Senza tener conto che le elezioni RSU nella scuola hanno sempre avuto un decorso complicato e non si comprende ancora perché debbano essere separate da quelle degli altri comparti. Andare ad elezioni delle RSU per poi utilizzare il risultato non sul piano della contrattazione ma su quello della ridefinizione dei rapporti di forza tra le organizzazioni sindacali ci sembra scorretto nei confronti dei lavoratori. A meno che non si voglia totalmente svuotare di significato sia le elezioni che le RSU, creando una condizione di disaffezione elettorale tra lavoratori pari a quella creata sul piano politico e referendario. Riteniamo che le elezioni RSU in questa situazione possano consentire ai lavoratori di esprimersi sul nuovo modello di Pubblica Amministrazione che viene proposto e quindi sia opportuno realizzarle nei tempi previsti, rivedendo il regolamento concordato.
Si può discutere se sia necessaria una fase di transizione che consenta di ridefinire chiaramente gli ambiti di contrattazione ed i relativi ambiti di rappresentatività che non può più essere una, per sempre e per tutte le occasioni. Definito questo passaggio, si deve procedere alle elezioni delle RSU nella loro nuova localizzazione locale e quindi chiedere ai lavoratori un voto che sia anche di valutazione dei nuovi assetti della pubblica amministrazione. Una sfida scomoda, ma terribilmente democratica.

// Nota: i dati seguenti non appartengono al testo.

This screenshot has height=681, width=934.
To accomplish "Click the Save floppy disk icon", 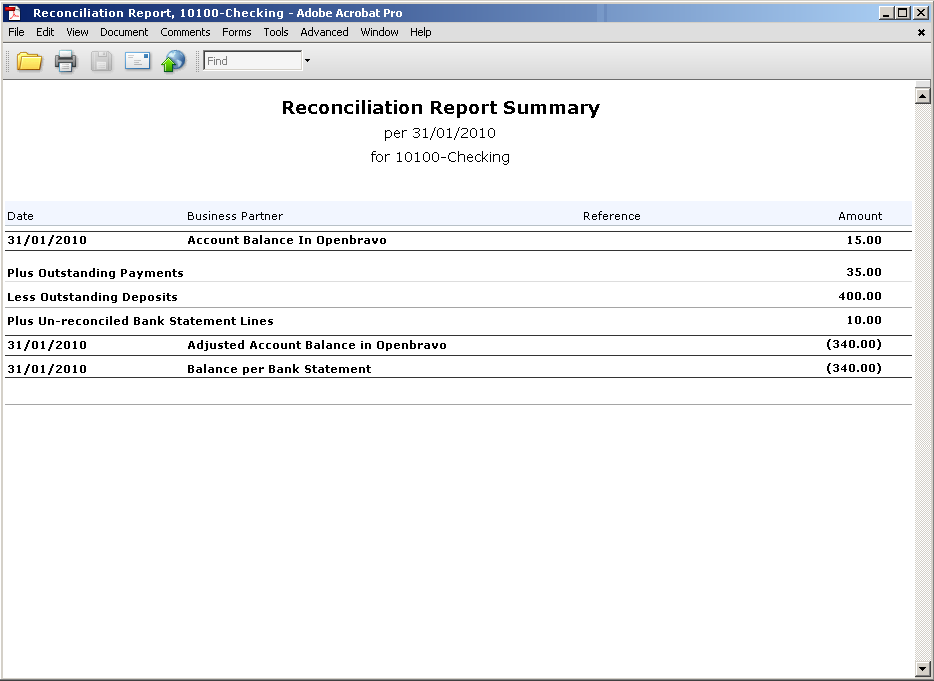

In realtà il decreto delegato rischia che, per combattere il malfunzionamento della P.A., che dovrebbe essere individuato caso per caso e non dato pregiudizialmente come elemento generale e caratterizzante, di distruggere la funzione pubblica e sociale della P.A.. Il nuovo modello che ne deriverebbe è quello di un servizio privilegiato per il sistema delle imprese, con carattere di ulteriore concessione, lasciando il cittadino senza possibilità di servizi pubblici non commercializzati.
Il costo sociale è altissimo e viene pagato dai cittadini utenti, trasformati in cittadini consumatori o in consumatori senza più neanche il diritto di cittadinanza ed i dipendenti pubblici con condizioni di vita e di lavoro sempre più precarie. Un assetto stabile della pubblica amministrazione consente una mediazione sociale dei bisogni e dei diritti dei cittadini che in una crisi complessa come quella attuale, garantisce tenuta e stabilità sociale. Il furore anti dipendente pubblico rischia di nascondere aspetti non secondari della funzione della pubblica amministrazione e dimostra una scarsa conoscenza della storia moderna.

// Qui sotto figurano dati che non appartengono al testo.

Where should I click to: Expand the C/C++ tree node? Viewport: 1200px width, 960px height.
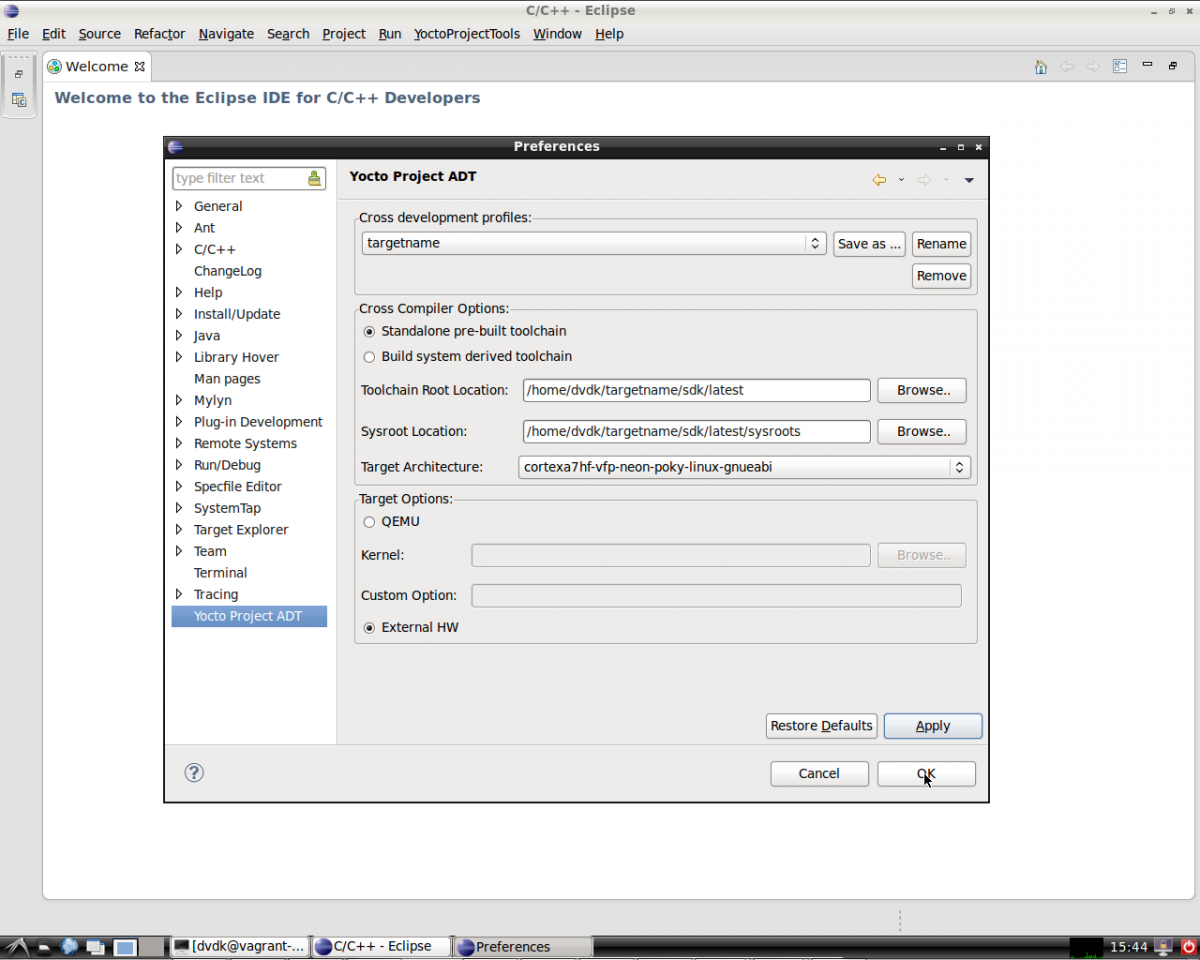pyautogui.click(x=179, y=250)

Indicare i dipendenti pubblici come concausa della crisi economica, oltre ad essere un errore concettuale grave, è un errore sul piano della gestione della crisi.
Assumersi la responsabilità politica di tali scelte non è sufficiente di fronte ai guasti reali nel Paese che tali scelte comportano.
Quello che sarebbe necessario ed opportuno, è l’apertura di un confronto serrato sulla condizione della P.A., con il sindacato e nel Paese. È la condizione imprescindibile per una riforma funzionale e progressiva del modello attuale, altrimenti gli ossequiosi funzionari di oggi saranno gli affossatori della riforma domani, come è sempre successo in precedenza.